Şifayla ilgili olarak dua genellikle kutsal bir müdahale çağrısı olarak görülür. Halbuki diğer dua türleri daha etkili bili olabilir. Duadan yararlanan şifacıların çalışmaları, duanın getirilen belirlenmediği takdirde daha etkili olabileceğini göstermiştir. Örneğin şifa yeteneğine sahip olduğuna inanılan insanlardan verimliliği artırmaları için tohumlara dua etmesi istenmiştir. Şifacılar bir grup tohum için hızlı gelişme ve verimliliğe yönelik dualar etmiştir. İkinci tohum grubu için ise yalnızca "hayırlı olsun" şeklinde genel dualar edilmiştir. İkinci tohum grubu, ilkine oranda bütünüyle daha hızlı bir gelişme kaydetmiştir.

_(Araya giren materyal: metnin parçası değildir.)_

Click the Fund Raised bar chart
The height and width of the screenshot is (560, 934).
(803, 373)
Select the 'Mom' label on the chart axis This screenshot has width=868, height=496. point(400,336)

Şifa için dua ederken genellikle yaşadığımız bir şeyin mesela hastalığın son bulmasını isteriz ya da yaşadığımızı hissettiğimiz bir şeyin, mesela şifanın başlamasını dileriz. Bedenimizin yeniden tesis edilmesini ya da bütünlüğe geri dönmesi için dua ederiz. Hastalıktan önceki haline gelmesini dileriz. Aynı zamanda sofu bir kişi hastalığın Tanrı'nın isteği olduğuna ya da aslında varolmadığına inanması mümkündür. Bir tarafta kabul diğer tarafta direnç arasındaki bu belirgin çelişkiyi nasıl çözümleyebiliriz?

İmgeleme dünyasında da benzer bir çelişki mevcuttur. İmgeleme ve vizüalizasyonu şifa için kullanan insanlar da ikiye bölünmüştür. İmgelenenler konusunda çok spesifik olunması gerektiğine inananlar da vardır. Şifayı dileyip onun kendiliğinden gelişmesine izin vermeyi öngörenler de vardır. İnsanlardan bazıları imgelemenin evrene, bilinçdışı zihne ya da en azından bedene yapılan bir çağrı olduğuna inanır. İmgelemenin açık, güçlü, kesin ve ısrarlı bir biçimde yapılması halinde bedenin karşılık vereceği düşünülür. Bu tür insanlar imgelemenin çok spesifik olması gerektiğinde ısrarcıdır. Zihninizdeki sürecin kendi kontrolünüz altında gerçekleşmesini ve şifanın imgelediğiniz şekilde kaçınılmaz olarak gerçekleşeceğini öngörürler. Kaşıkları eğmesi ve psişik güçleri ile dünya çapında şöhrete kavuşan Uri Geller'in söylediği gibi: "Onu gerçekten de oluyormuş gibi olurken imgeleyin." Öte yandan imgelemeyi ya da vizüalizasyonu bir çeşit çağrı olarak algılayanlar da vardır. Olmasını istediğiniz şeyleri açık bir biçimde imgelediğinizde gerçekleşmesinin çok büyük ihtimal olsa bile garanti olmadığına inanırlar.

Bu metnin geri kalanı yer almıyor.